Personalized learning is one of the buzzier buzz words in higher education. But it’s not a word without merit, and the motivation to bring personalized learning to campuses is getting stronger. So it’s not surprising that a profusion of products, broadly called courseware, aimed at facilitating personalized learning, has packed the higher education market. While the efficacy of personalized learning is proven, the products are often not. In a category like courseware, which is evolving rapidly and difficult to define, academic research and efficacy studies are vital to getting this proof.
Finding evidence may seem simple, after all it’s really about research and development, and other industries do this well. But in higher education the process of publishing academic research and its application in courseware product development as well as use in the classroom is disjointed. We need a better bridge between these two arenas in higher education to help faculty and instructional designers make more informed decisions around digital learning and to support companies in their quests to build better tools.

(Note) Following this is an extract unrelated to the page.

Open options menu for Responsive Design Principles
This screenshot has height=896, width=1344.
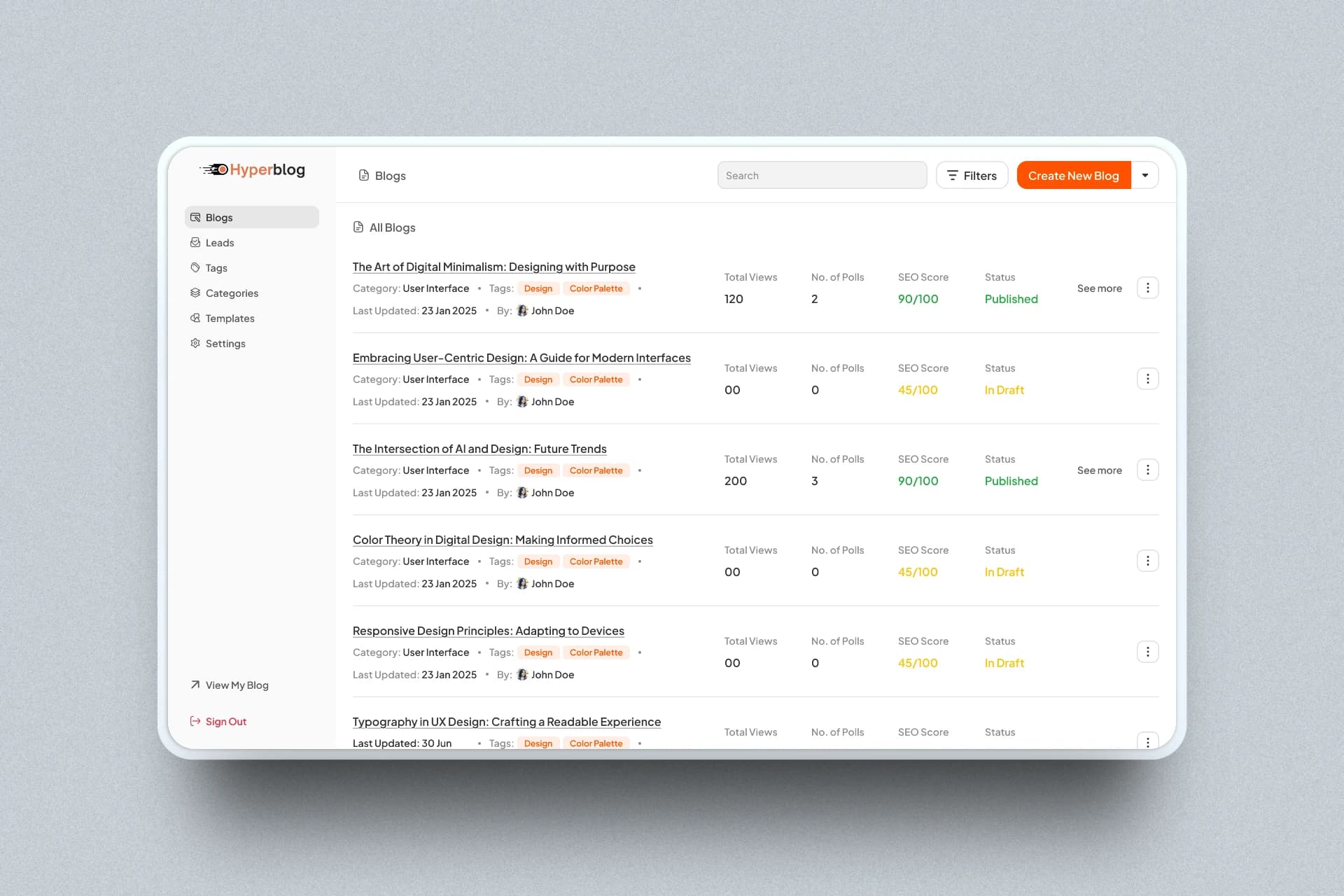1147,651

With that in mind, I sat down for a conversation with Larry Rudman of Kaplan, Inc. As the Vice President of Instructional Design and Research, Larry conducts, evaluates and implements research on learning science to improve Kaplan University’s courses and student outcomes.

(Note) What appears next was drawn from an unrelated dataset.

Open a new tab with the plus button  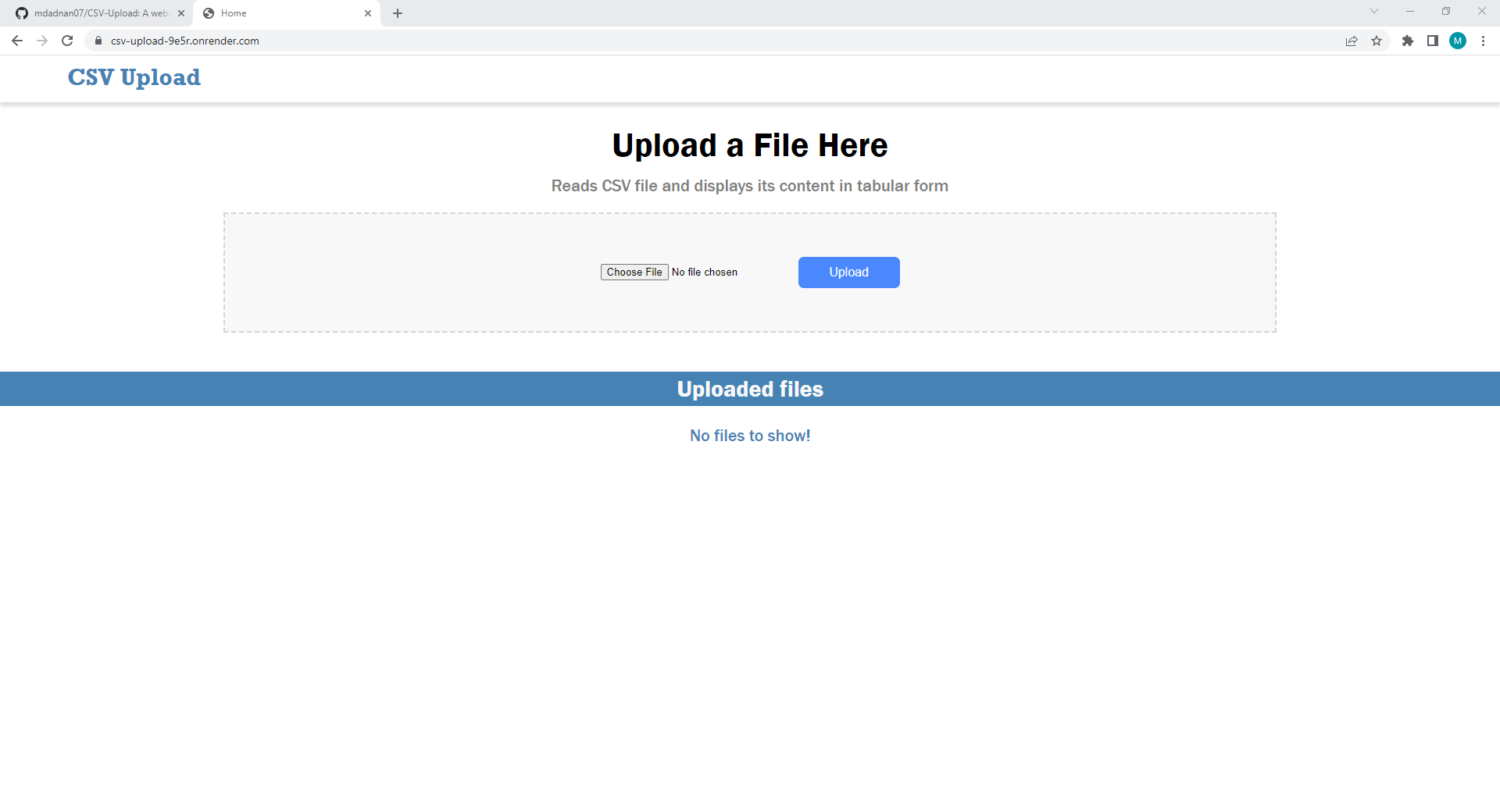click(x=398, y=12)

Bryant: What are the key challenges for colleges and universities looking to apply the insights of academic efficacy studies to online learning environments?
Rudman: One of the greatest challenges is how many topics researchers study. What happens is one group follows a particular line of research, and another group follows a separate line of inquiry; each with a narrow focus. Rarely does research on two different topics build off of each other. So, you are left wondering how to take these two threads of thought and create a better learning experience for students.
The logical approach is to be as methodical as possible, taking one piece, implementing it and then measuring, adjusting and layering in new threads. Learning science findings are not cut and dry. After all, we are still fundamentally talking about measuring human interactions. Faculty have to synthesize them in the context of the student experience and the student herself.
Good point, we’re talking about real students in real classrooms. Higher education has the habit of categorizing a tested approach as a best practice, without recognition of that “lab”-to-real-life shift. How do these real learning environments change how research should be applied?
First, classrooms come in all shapes and sizes with different types of learners. So instructors have to adopt a researcher’s approach. They must conduct small experiments to find out how far to the right or left they can adapt the findings to achieve the same outcomes in their classrooms.
Take for example something we’ve been working on at Kaplan University: college-level composition. Most of the research on how to improve student writing has been done in a traditional, face-to-face setting. How do you translate that to an asynchronous environment?
What we did was take a sliver of the curriculum and adapt it based on principles we gleaned from the research on effective writing practices in traditional settings. Now, we are evaluating the impact on student writing for sections randomly assigned to the existing portion of our curriculum. And, we are comparing that to the modified version of our curriculum based on our review of the research.
Then there is often the challenge of insufficient details on the methods and procedures of a study. There is limited information on exactly what was done or how it was done so it requires extra digging. Fortunately, the research community is collegial and generally very helpful in tracking down those details, but it still requires extra work on the part of the faculty member. This process doesn’t scale well as we think about more faculty grappling with these tools.
What is the best way for companies to be sure they are focused on the right problem or measure?
Companies commonly start with the solution. Instead they should ask, “What is the problem we are dealing with?” or “What are students struggling with?” Starting there is critical because it informs how you will conduct the study, how you will measure it and how to make it mean something.
With measurement, it’s about understanding what you truly want to measure. Researchers continuously have to ask themselves three questions: 1) what specific thing am I measuring; 2) does it have real world applications; and 3) are the results a real reflection of impact on student learning? Without these questions, you can’t establish reliable measures, and thus can’t determine the impact of any change.
For example, if as a course developer you wanted to determine if your writing course improved the quality of students’ writing in the workplace, then you first need to have writing assignments in the course which reflect the type of writing you are targeting in the workplace. You need to demonstrate that student performance on the class writing assignments correlates with student writing on workplace assignments and is therefore a valid measure of workplace writing (validity). You also need to be able to consistently score each of the student papers with respect to a well-defined rubric. The scoring should be consistent across instructors and properly sequence the quality of student writing (reliability). When you are confident about the reliability and validity of your writing assignments then you can be more confident that changes you see because of newly devised instructional interventions under controlled conditions are the result of real improvements in learning.
The best thing to do is listen to the people who are closest to students. Some of the most effective solutions come from faculty members or instructors. Working with educators this closely throughout the formulation, execution and evaluation of research and product development is the surest way to make research and tools work in real classrooms.
This interview was edited for length and clarity.